- _EXERCISE REQUIREMENTS_: Determine how many lines of the records include "click", and answer with the number alone.

[Stored data entries]
# # # # # # #
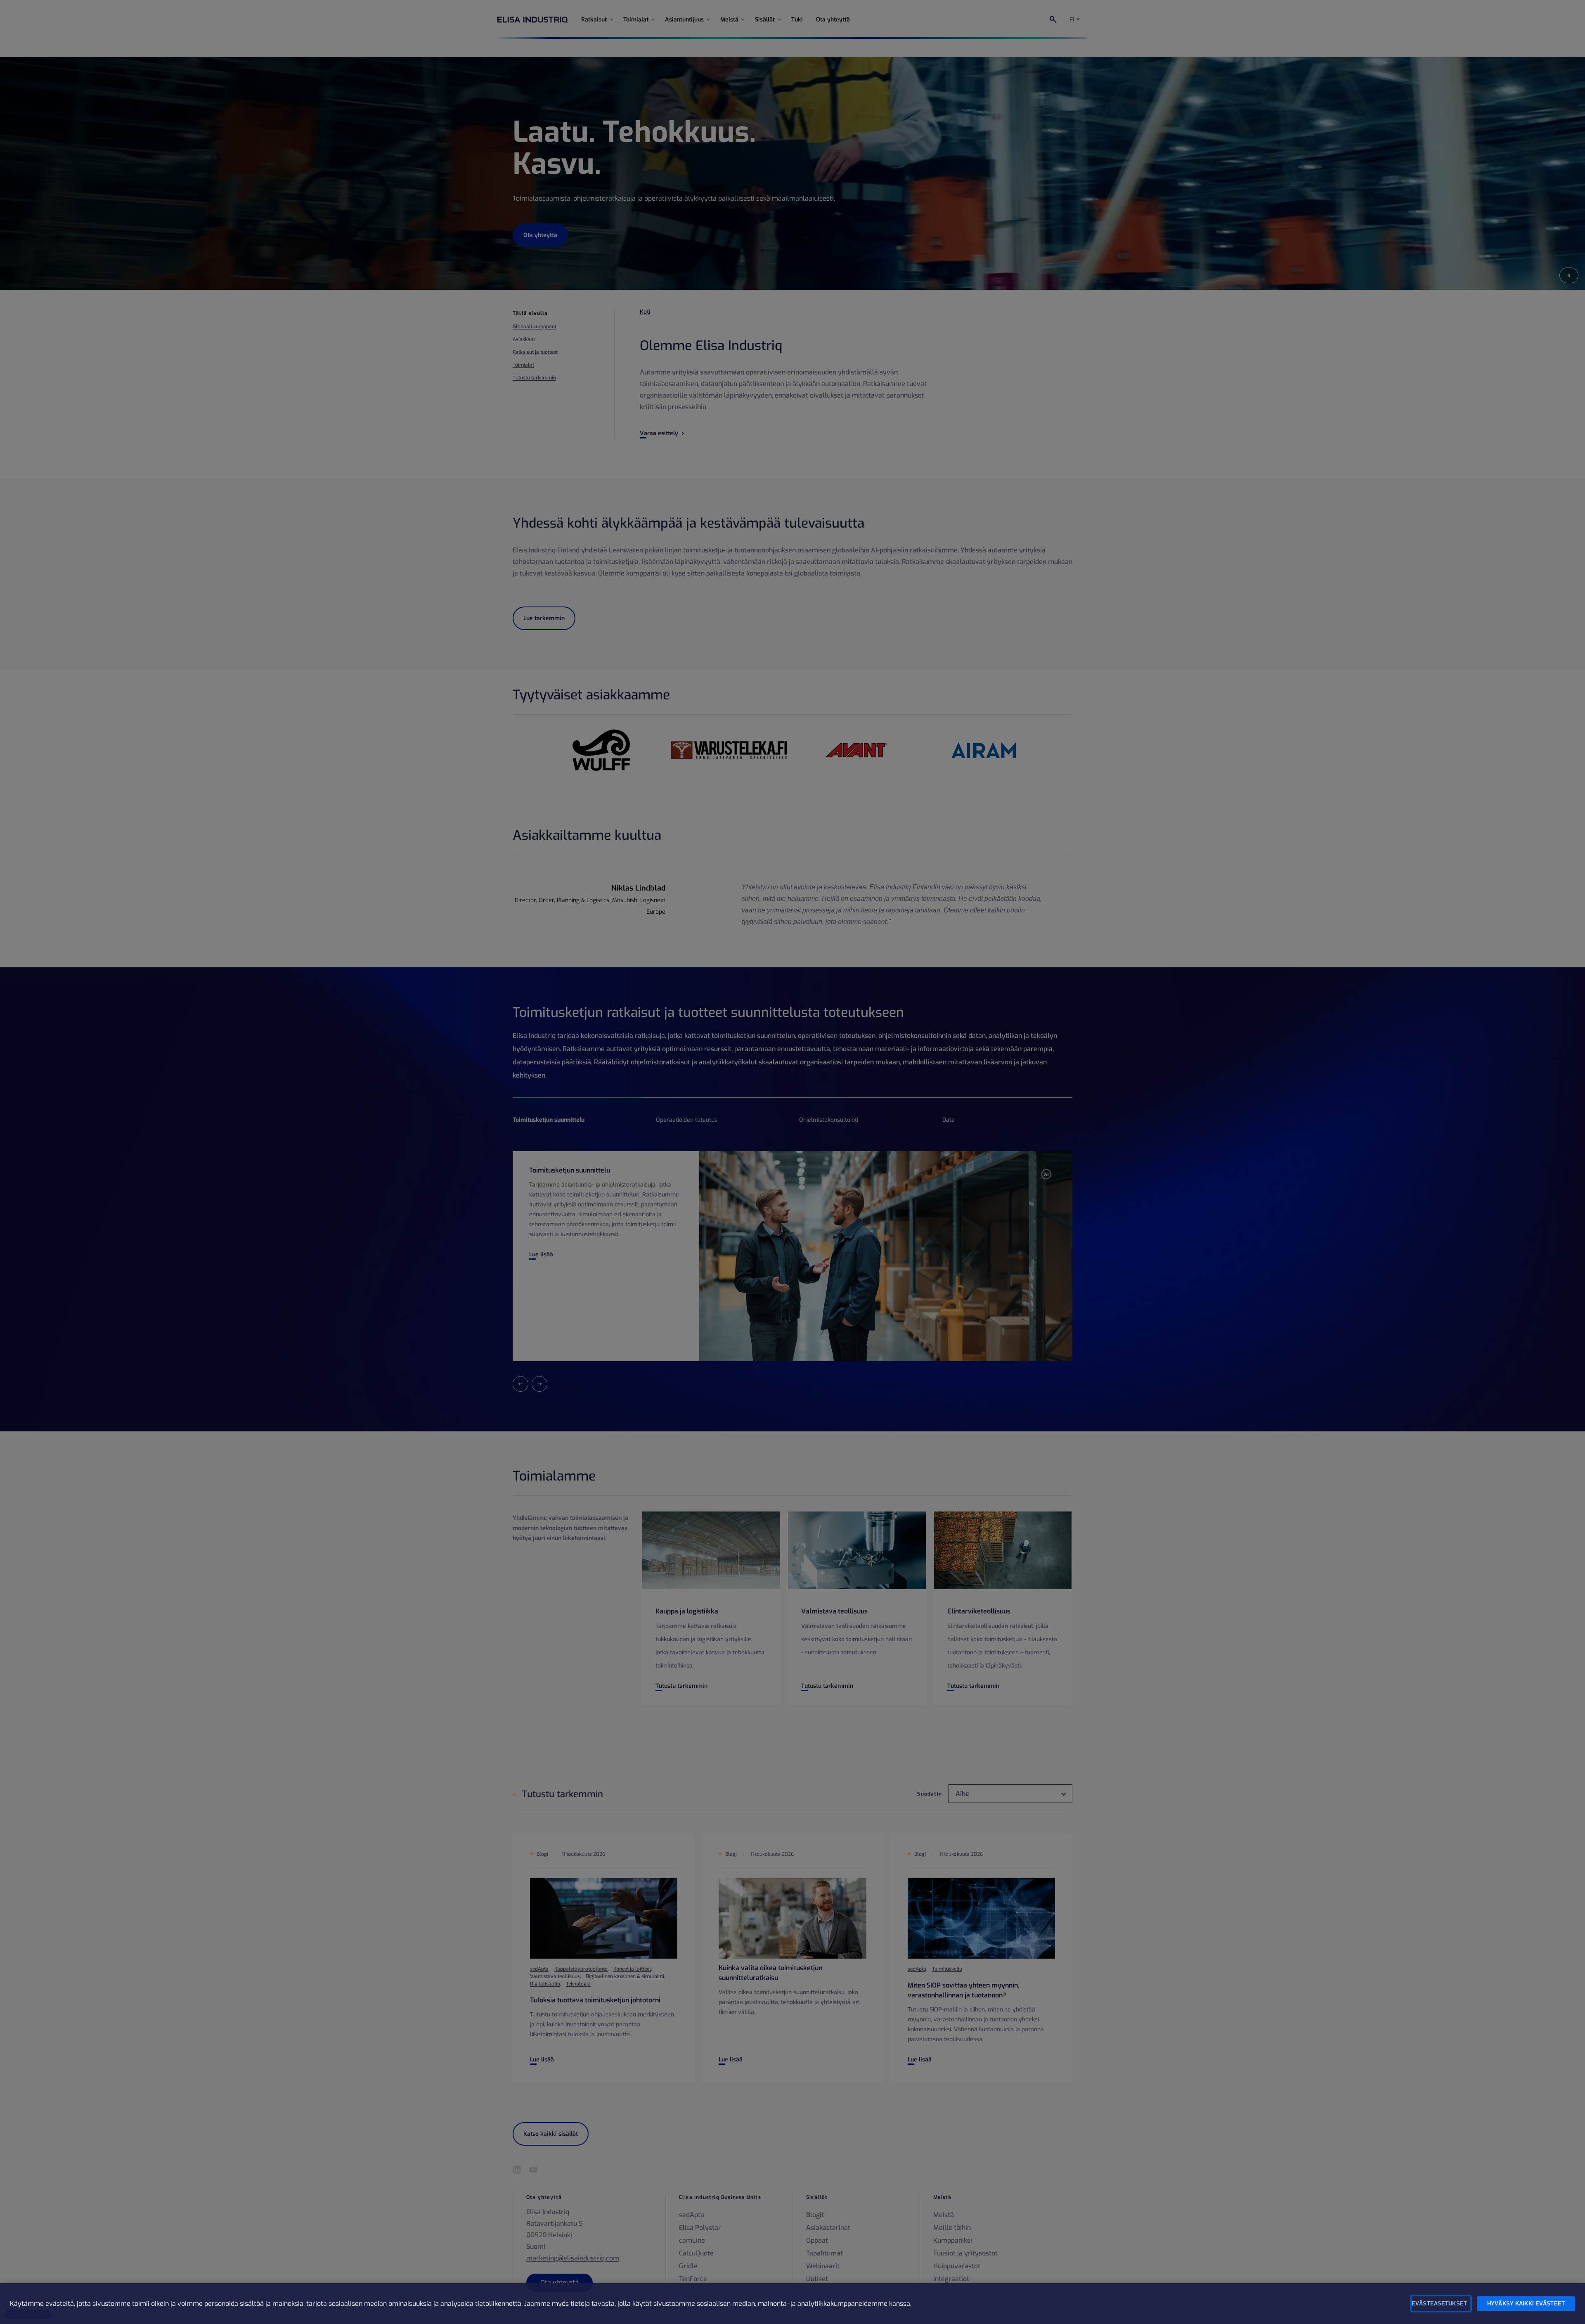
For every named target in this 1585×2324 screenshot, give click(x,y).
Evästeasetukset (1439, 2303)
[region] (792, 2303)
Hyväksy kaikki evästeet (1526, 2303)
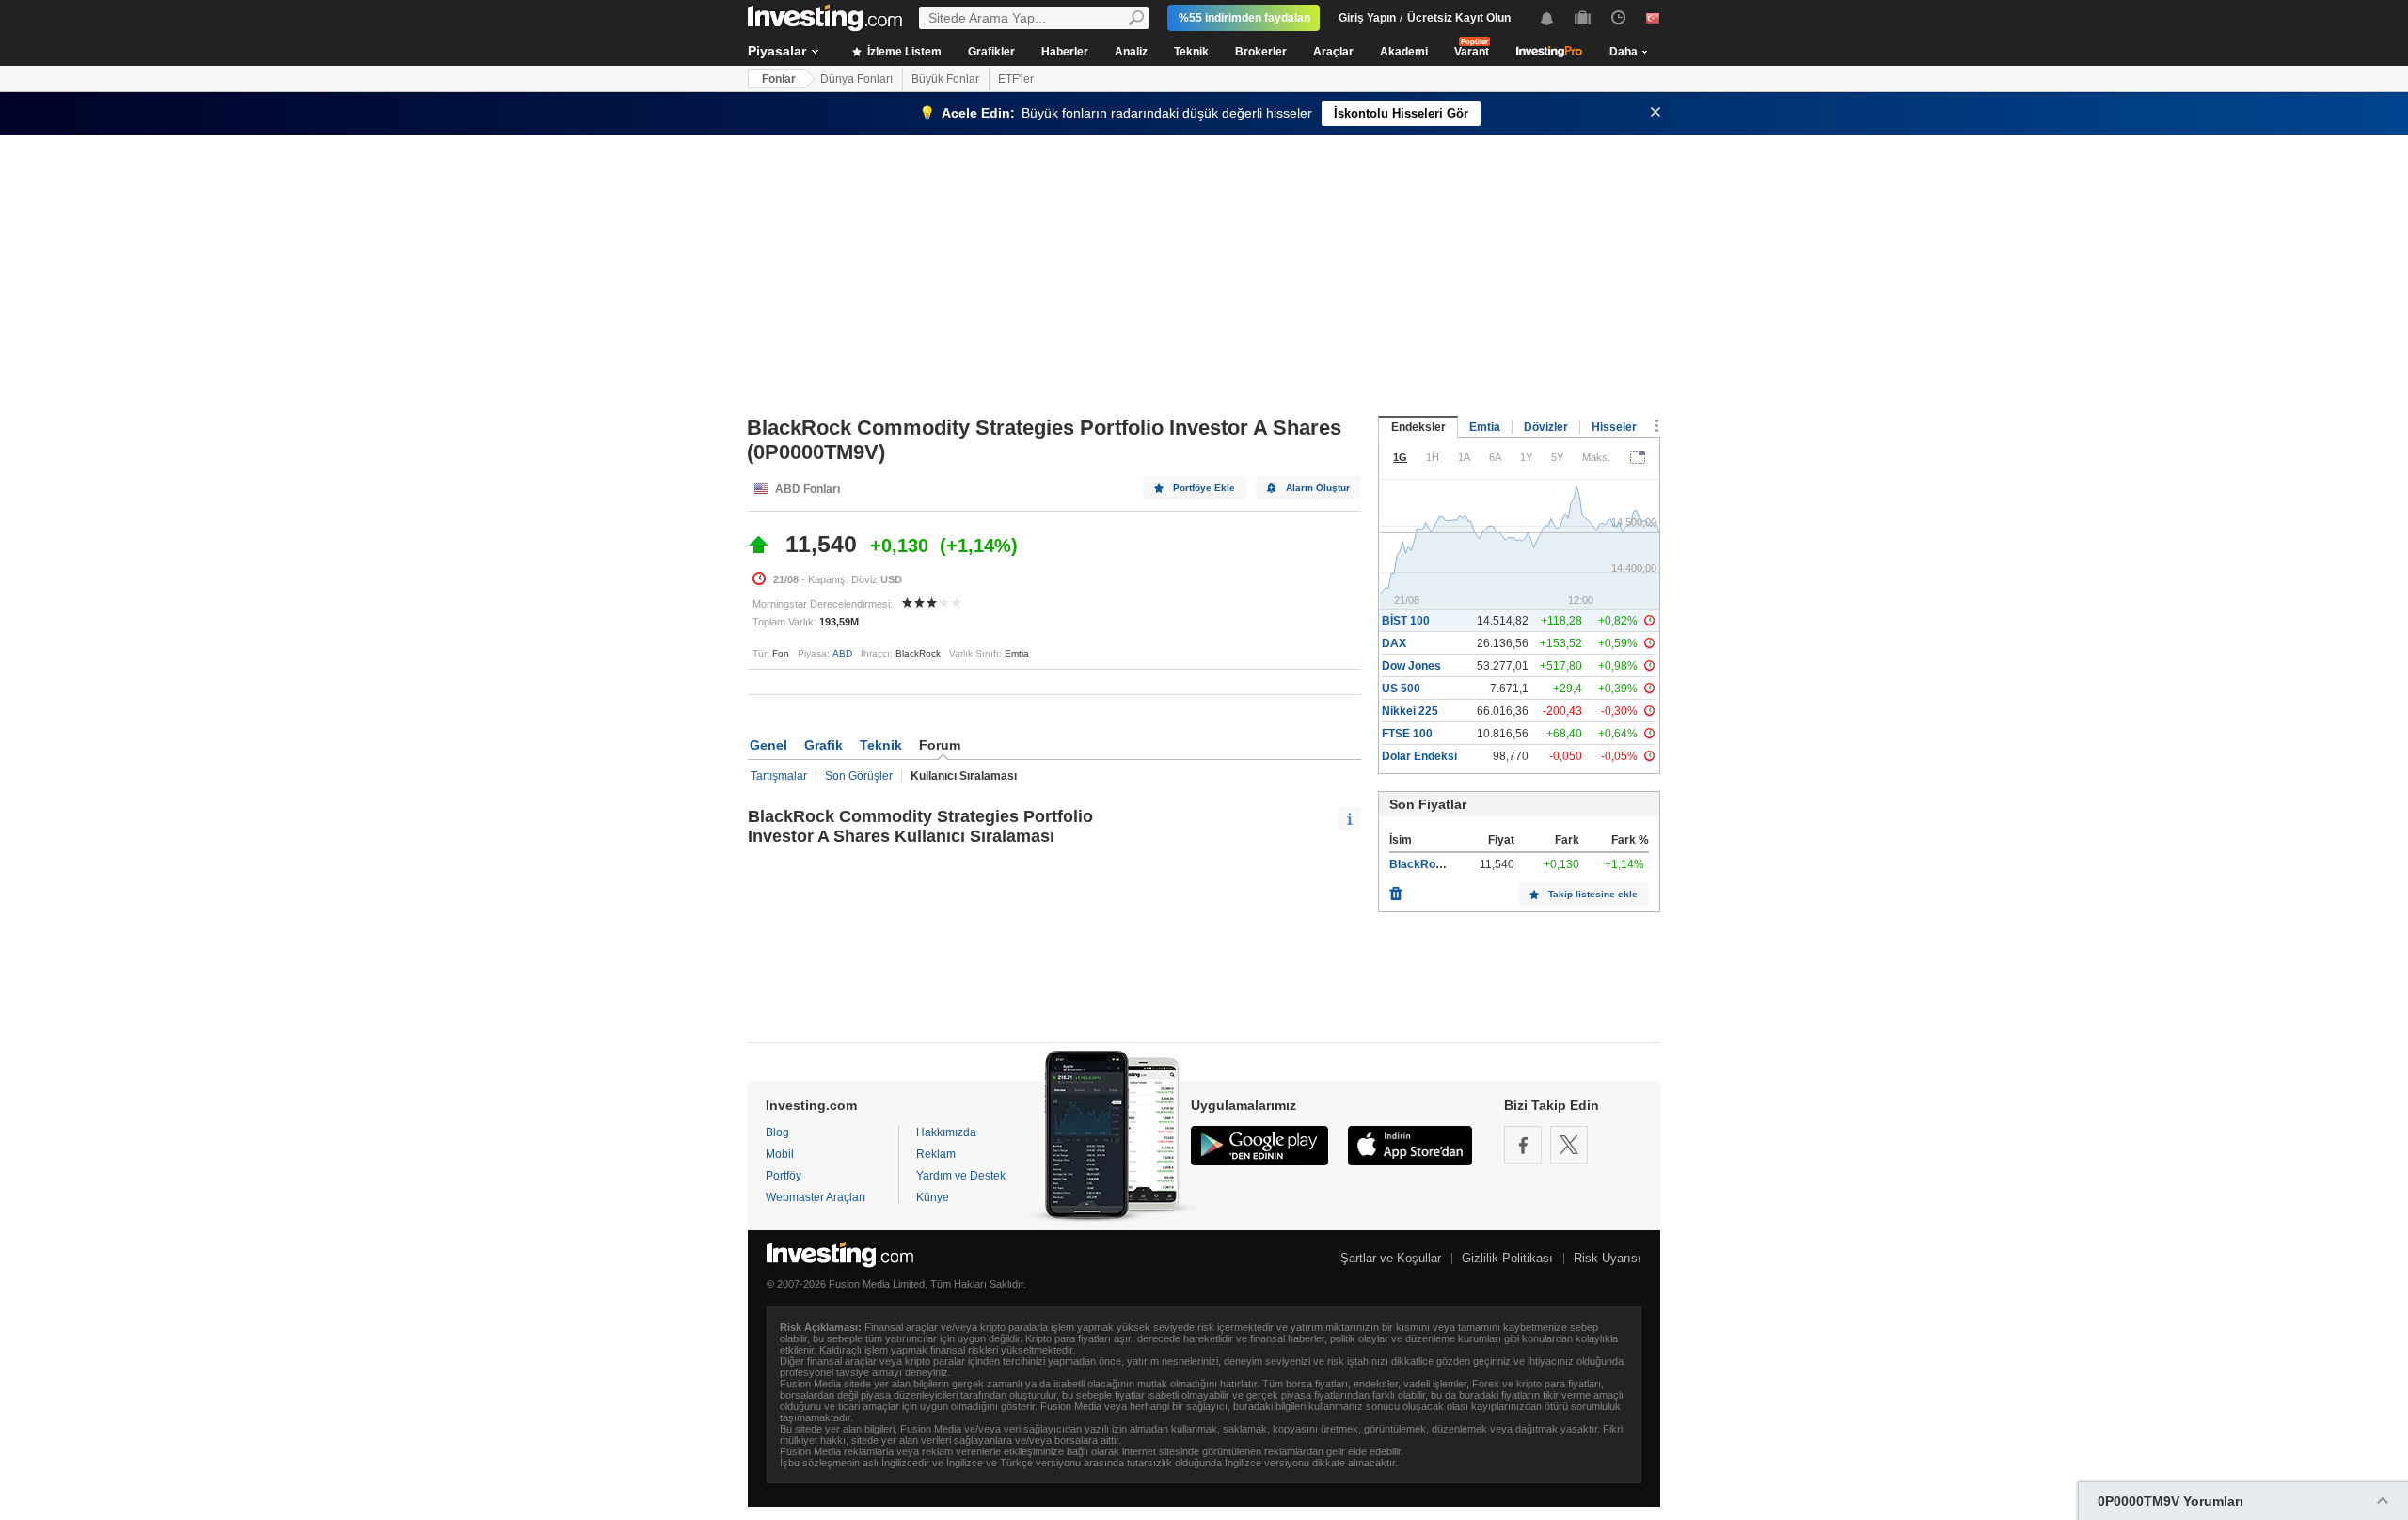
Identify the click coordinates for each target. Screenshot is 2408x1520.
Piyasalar (777, 50)
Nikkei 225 (1410, 711)
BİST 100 (1406, 620)
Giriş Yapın (1367, 17)
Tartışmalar (779, 776)
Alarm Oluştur (1318, 488)
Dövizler (1546, 427)
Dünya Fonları (856, 79)
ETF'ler (1016, 79)
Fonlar (779, 79)
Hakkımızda (946, 1132)
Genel (768, 744)
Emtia (1484, 427)
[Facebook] (1523, 1145)
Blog (777, 1132)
# # # # # # #
- _EXERCISE RESPONSE_: 2